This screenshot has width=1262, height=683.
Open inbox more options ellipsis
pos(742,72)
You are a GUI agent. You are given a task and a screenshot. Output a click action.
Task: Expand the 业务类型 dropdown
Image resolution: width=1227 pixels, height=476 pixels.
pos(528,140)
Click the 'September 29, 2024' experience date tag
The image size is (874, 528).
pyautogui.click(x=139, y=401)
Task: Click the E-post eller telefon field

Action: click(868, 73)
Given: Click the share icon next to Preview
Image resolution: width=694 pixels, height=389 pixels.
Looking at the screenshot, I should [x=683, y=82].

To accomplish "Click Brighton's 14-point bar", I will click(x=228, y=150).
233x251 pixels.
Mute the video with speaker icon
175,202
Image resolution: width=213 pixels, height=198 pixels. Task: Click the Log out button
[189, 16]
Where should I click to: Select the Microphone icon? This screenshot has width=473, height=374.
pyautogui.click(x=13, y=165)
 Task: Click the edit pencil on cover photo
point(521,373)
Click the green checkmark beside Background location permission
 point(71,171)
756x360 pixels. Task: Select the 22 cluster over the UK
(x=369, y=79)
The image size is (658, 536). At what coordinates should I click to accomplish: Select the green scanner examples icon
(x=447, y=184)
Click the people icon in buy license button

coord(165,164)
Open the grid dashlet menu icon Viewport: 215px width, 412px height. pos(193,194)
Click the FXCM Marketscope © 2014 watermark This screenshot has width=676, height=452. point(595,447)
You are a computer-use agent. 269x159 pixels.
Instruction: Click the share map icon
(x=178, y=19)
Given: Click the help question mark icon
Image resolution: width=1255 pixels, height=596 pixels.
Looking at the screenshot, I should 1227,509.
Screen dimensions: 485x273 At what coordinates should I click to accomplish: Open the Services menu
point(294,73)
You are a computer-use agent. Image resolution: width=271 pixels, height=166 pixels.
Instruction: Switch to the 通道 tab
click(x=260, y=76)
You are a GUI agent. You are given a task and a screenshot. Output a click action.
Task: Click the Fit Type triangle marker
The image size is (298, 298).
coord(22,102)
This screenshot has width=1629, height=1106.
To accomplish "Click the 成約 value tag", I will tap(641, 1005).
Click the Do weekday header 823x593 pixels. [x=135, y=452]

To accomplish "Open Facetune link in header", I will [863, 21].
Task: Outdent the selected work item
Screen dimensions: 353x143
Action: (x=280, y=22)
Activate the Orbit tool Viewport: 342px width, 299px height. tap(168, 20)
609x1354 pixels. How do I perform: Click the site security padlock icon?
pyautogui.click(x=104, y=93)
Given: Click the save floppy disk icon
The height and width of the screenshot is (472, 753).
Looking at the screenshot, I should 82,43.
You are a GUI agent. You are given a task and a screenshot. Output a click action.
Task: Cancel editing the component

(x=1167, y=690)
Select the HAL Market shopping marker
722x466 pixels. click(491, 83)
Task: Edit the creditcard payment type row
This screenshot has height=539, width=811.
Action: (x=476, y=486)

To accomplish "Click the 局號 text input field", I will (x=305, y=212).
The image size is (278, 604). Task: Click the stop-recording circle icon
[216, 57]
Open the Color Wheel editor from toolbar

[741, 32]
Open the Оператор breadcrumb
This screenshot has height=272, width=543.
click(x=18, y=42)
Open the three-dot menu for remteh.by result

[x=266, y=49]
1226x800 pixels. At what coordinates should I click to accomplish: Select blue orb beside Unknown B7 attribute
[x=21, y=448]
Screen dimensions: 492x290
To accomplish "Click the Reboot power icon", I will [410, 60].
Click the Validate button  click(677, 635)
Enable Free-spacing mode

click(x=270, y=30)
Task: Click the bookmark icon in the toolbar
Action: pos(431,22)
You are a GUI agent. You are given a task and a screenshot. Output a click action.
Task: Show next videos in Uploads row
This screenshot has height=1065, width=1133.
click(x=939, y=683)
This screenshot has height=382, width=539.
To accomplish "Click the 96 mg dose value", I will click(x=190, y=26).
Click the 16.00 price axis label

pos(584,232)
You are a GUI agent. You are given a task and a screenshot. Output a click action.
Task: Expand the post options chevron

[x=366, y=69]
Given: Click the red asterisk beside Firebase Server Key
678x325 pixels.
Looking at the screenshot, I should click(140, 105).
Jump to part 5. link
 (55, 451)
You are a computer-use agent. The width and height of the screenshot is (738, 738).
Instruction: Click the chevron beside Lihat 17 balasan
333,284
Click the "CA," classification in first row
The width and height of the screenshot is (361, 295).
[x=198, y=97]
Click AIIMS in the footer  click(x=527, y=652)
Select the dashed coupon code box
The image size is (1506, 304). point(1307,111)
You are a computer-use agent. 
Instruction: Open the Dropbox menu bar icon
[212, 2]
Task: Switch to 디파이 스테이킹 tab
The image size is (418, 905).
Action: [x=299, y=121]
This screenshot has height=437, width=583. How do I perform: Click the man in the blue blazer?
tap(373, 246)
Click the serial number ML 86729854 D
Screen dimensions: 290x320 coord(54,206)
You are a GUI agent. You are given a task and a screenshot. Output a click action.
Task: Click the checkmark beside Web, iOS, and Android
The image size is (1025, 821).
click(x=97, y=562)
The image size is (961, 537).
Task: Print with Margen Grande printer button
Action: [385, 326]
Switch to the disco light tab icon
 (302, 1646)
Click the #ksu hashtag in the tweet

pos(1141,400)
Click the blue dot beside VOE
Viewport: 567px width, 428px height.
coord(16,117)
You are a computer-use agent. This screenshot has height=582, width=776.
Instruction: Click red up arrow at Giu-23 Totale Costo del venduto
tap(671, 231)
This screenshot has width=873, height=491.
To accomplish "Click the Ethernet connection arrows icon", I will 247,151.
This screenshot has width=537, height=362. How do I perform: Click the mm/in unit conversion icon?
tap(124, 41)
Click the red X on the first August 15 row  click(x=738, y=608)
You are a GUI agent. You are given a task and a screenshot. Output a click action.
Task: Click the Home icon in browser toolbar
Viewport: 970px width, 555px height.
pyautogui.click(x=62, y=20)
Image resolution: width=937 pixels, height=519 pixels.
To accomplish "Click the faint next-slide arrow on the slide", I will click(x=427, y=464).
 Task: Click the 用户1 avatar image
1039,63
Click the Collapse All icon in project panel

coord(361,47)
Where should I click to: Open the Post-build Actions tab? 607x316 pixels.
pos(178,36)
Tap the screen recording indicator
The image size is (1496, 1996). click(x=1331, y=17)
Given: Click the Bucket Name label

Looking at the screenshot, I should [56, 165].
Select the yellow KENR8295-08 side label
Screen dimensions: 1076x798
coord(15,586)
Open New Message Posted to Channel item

___

__Aim of the task__
Scan the material above. Extract every line in which the word "item" occurs.

__Solution for this exercise__
Task: Outdent the selected work item
Open New Message Posted to Channel item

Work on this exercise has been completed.